*** Opening of AVAILABLE RECORDS ***

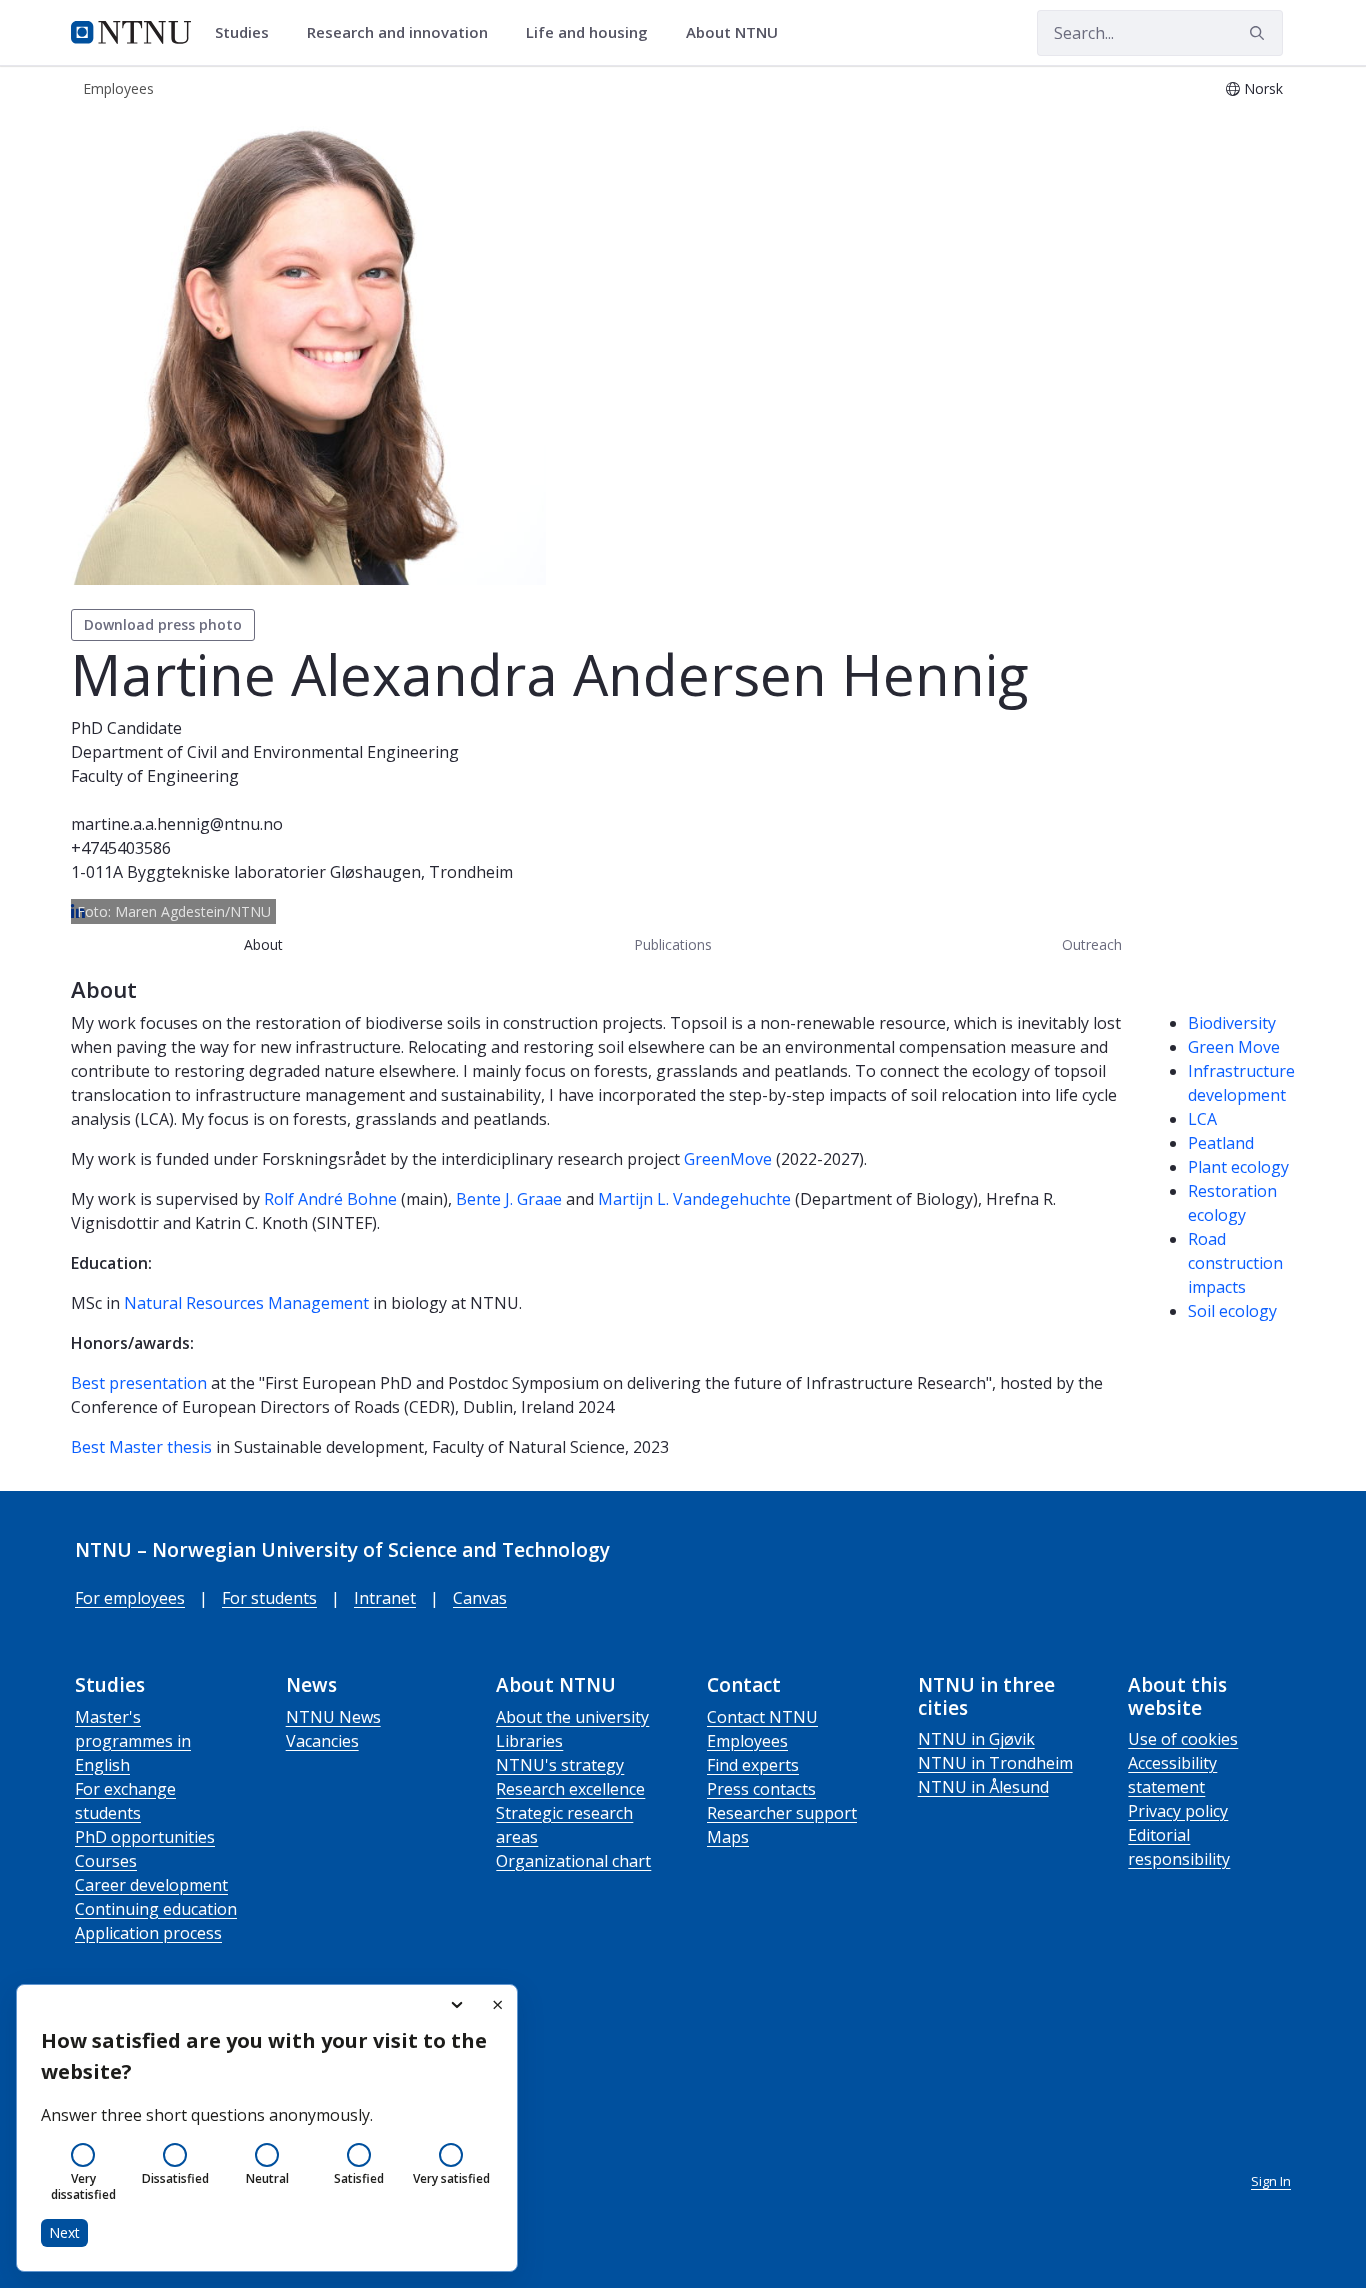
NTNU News (333, 1717)
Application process (148, 1933)
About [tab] (263, 944)
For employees (130, 1598)
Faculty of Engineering (155, 776)
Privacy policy (1178, 1811)
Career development (151, 1885)
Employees (747, 1741)
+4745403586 (121, 848)
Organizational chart (573, 1861)
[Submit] (1260, 33)
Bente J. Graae (509, 1199)
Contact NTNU (762, 1717)
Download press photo (163, 624)
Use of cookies (1183, 1739)
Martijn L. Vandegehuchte (694, 1199)
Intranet (385, 1598)
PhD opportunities (145, 1837)
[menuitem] (249, 33)
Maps (728, 1837)
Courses (106, 1861)
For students (269, 1598)
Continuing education (156, 1909)
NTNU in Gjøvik (976, 1739)
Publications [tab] (673, 944)
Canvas (480, 1598)
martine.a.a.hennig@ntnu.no (177, 824)
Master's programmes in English (133, 1741)
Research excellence (570, 1789)
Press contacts (761, 1789)
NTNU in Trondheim (995, 1763)
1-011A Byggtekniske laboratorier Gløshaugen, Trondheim (292, 872)
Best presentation (139, 1383)
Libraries (529, 1741)
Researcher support (782, 1813)
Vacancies (322, 1741)
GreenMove (728, 1159)
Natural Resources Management (246, 1303)
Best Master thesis (141, 1447)
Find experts (753, 1765)
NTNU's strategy (560, 1765)
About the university (572, 1717)
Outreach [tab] (1092, 944)
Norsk (1263, 88)
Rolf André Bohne (330, 1199)
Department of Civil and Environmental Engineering (265, 752)
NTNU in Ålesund (983, 1787)
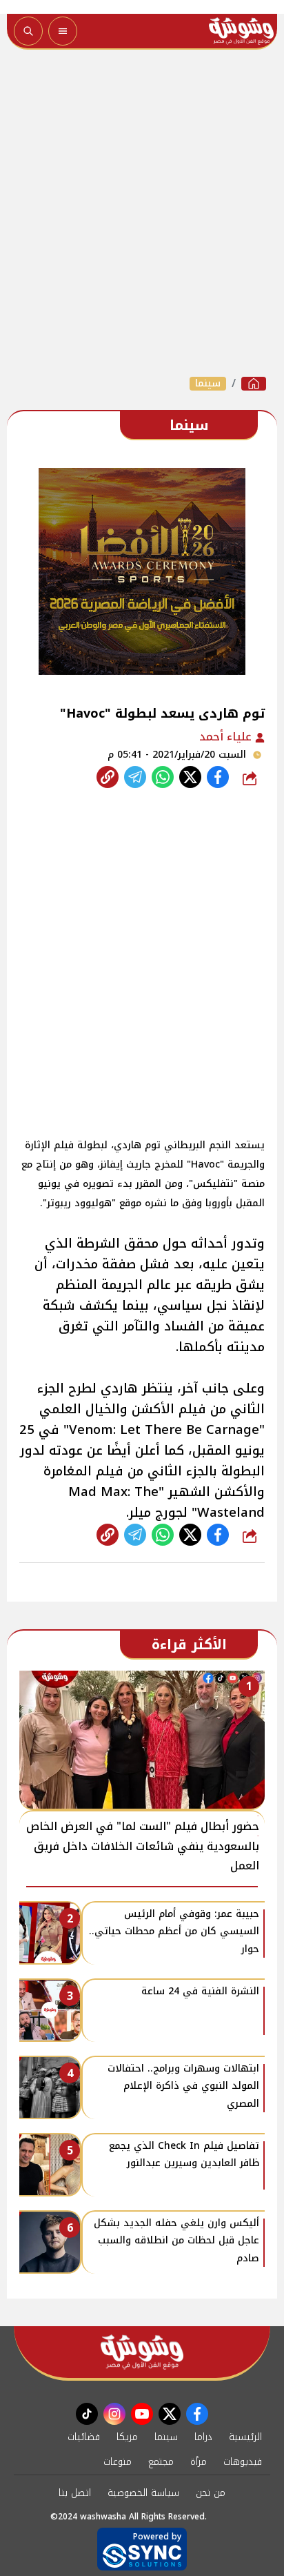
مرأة (198, 2461)
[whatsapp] (108, 777)
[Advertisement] (142, 212)
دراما (203, 2437)
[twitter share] (190, 777)
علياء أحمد (227, 736)
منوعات (117, 2461)
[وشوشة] (253, 384)
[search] (28, 31)
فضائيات (84, 2437)
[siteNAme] (241, 31)
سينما (208, 384)
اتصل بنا (75, 2493)
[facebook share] (218, 777)
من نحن (210, 2493)
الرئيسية (245, 2437)
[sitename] (142, 2352)
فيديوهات (242, 2461)
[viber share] (135, 777)
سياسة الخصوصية (143, 2493)
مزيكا (127, 2437)
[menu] (62, 31)
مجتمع (161, 2461)
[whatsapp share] (163, 777)
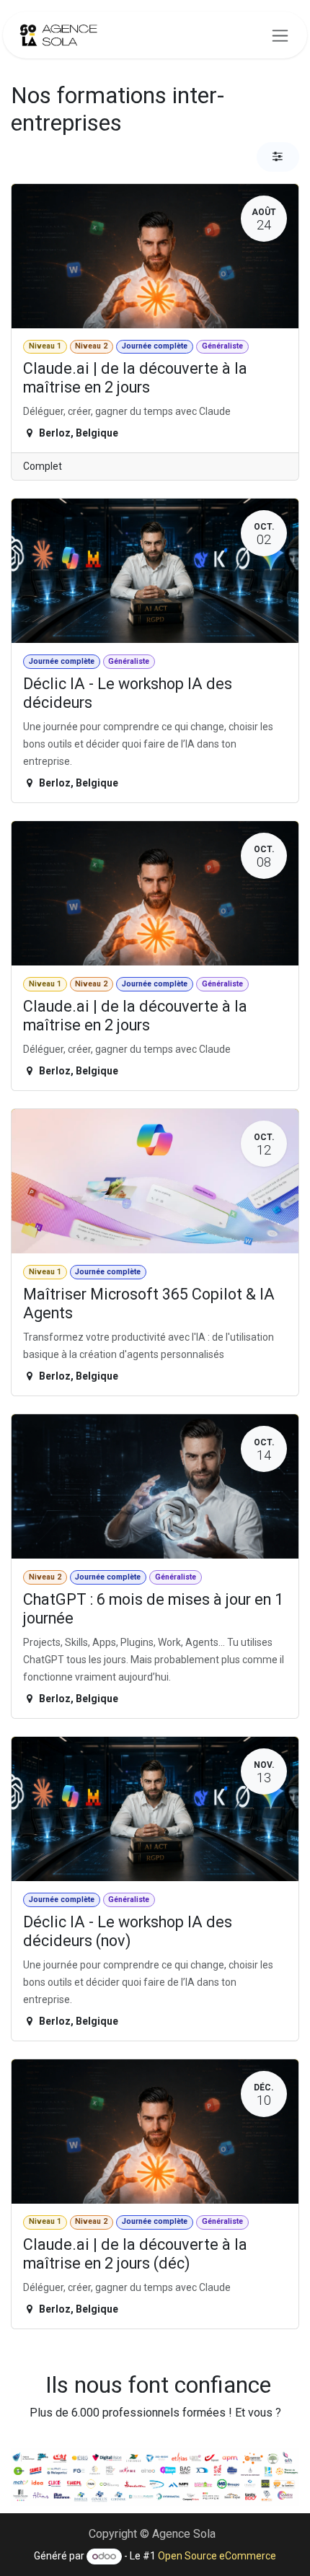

*** Close of AVAILABLE RECORDS ***

> **WORK ORDER**: Each line of the data that includes the word "Trondheim" counts once; report the total and nothing more.

> **TASK RESPONSE**: 2